Saudi Arabia and 9/11: The Real Connection

King Abdullah's pneumonia diagnosis casts uncertainty in Saudi Arabia
UPI

Many expect a smoking gun to be found in the 28 still-classified pages of the official 9/11 Commission Report, evidence linking Saudi Arabia to Al Qaeda. The truth about the Kingdom’s links to the Global Jihadi Movement is historic and already established.

Again this week, there were calls to declassify the missing sections of the 9/11 Commission report. This time, the pressure comes from relatives of the 9/11 victims, who have brought a court case alleging that a charity linked to the government of Saudi Arabia was funneling funds to Osama bin Laden and Al Qaeda. The revelation of official statements made last year by the so-called “20th hijacker,” Zacarias Moussaoui have given the accusations more credence. You can read the transcripts of his depositions here, here, here, and here.
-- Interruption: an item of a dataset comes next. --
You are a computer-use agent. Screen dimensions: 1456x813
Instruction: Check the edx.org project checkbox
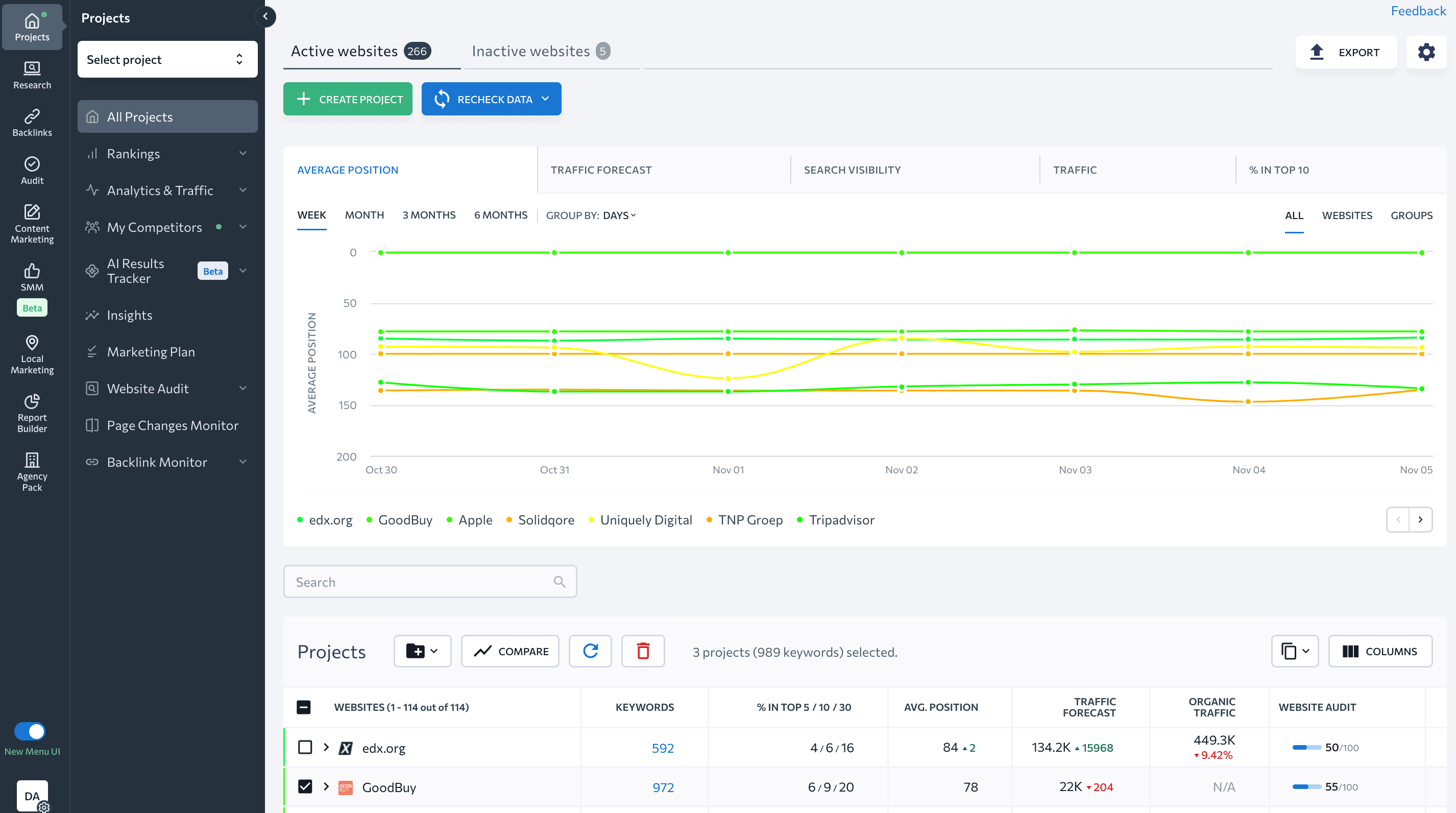305,748

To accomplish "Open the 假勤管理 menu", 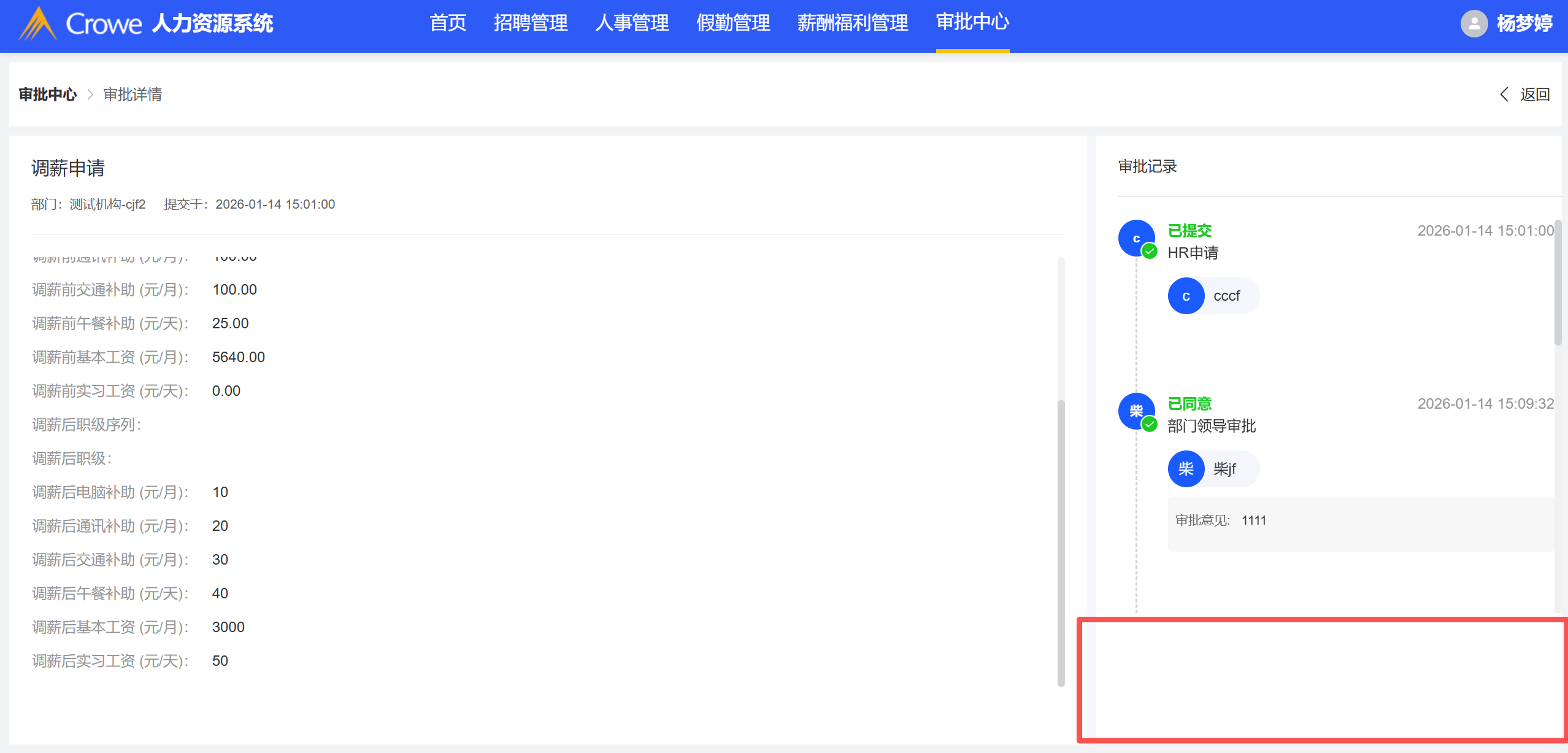I will click(x=733, y=23).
Over the years, Moussaoui has made serial claims about Al Qaeda’s international links and plots beyond the 9/11 attacks, including a plan to down Air Force One with a Stinger missile. Now, he accuses members of the Saudi royalty of being financiers of Osama bin Laden and his organization. Unsurprisingly, the official response from the Saudi government has been swift and dismissive, with the embassy in Washington, D.C. stating that “Moussaoui is a deranged criminal” and that “His words have no credibility.”

Those who expect some kind of resolution or spectacular revelation will likely be disappointed even if the redacted portions of the Commission report are released. As has been documented, a wide range of Moussaoui’s stories in the past have been demonstrated to be not only questionable but even impossible. It should be remembered that back in 2006 he was diagnosed as suffering from paranoid schizophrenia. Even if he no longer suffers from mental illness, his latest statements may be just another pedestrian case of a “lifer” bargaining testimony for concessions.

The truth about the Kingdom’s connections to the international jihadist movement are in fact much older and well documented.

To begin with, the Kingdom was actually created out of the pact made between Mohammad bin Saud and the fundamentalist religious leader Mohammad ibn Abd al-Wahhab, the founder of the puritanical version of Sunni Islam know as Wahhabism. Subsequently, the nation that resulted was one defined in stark contrast to enlightened modern monarchies such as the Hashemite Kingdom of Jordan or secular Muslim republics such as Ataturk’s Turkey. But the definitive connection between the House of Saud and the Global Jihadist Movement can be traced back to 1979. In a year that would see the Soviets invade Afghanistan and catalyze a Holy War against themselves, and a theocratic revolution erupt in Iran, 500 jihadi terrorists stormed the holiest site in Islam, the Grand Mosque in Mecca. Their leader, Juhayman al Otaybi, launched the assault because of his belief that Islam had lost its way, that Muslims were weak because they had become unfaithful, and their leaders, starting with King Khalid bin Abdulaziz Al Saud had become un-Islamic.

Eventually, the siege was broken with the help of French counterterrorism operators that had been smuggling into the Kingdom and “converted” to Islam so they could enter Mecca. However, when the king found out that Saudi clerics, members of the learned ulema, had endorsed this holy war against him and his royal house, the king made a deal with the jihadist clerics. In exchange for Saudi Arabia being kept free from jihadist ideologically internally, his regime would support the export and dissemination of Jihadism outside of Saudi Arabia, to non-Muslim lands. For chapter and verse see the excellent book The Siege of Mecca. As a result, for several decades, the Saudi government facilitated the growth internationally of jihadist ideology, be it through Arab Mujahedeen in Afghanistan, or the Balkans, or elsewhere, until the First Gulf War. When the then-king invited “infidel” US troops to station themselves on the Arabian peninsula, Osama bin Laden added the House of Saud onto his target list, despite being born a Saudi Arabian and his father being very close to the royal family. For bin Laden, the House of Saud had become false Muslims, just as in the eyes of the original Meccan raiders on 1979. This has all been well-documented, most especially in Lawrence Wright’s Pulitzer Prize-winning book The Looming Tower. When we sent troops to the land of Mecca and Medina, Al Qaeda reinvented itself as an organization that would not only kill infidels, but also apostate or “false” Muslims, including a campaign after 9/11 that targeted the Saudi security services and government officials.

In recent years, especially with the rise of The Islamic State, Saudi Arabia has fundamentally reassessed its attitude to the Global Jihadist Movement. That does not mean, of course, that all its princes or government officials are whole-heartedly on the side of America and her allies, but it does mean that events such as the recent immolation of the Jordanian pilot Muadh al Kasasbeh have a much greater significance for the Islamic governments of the region.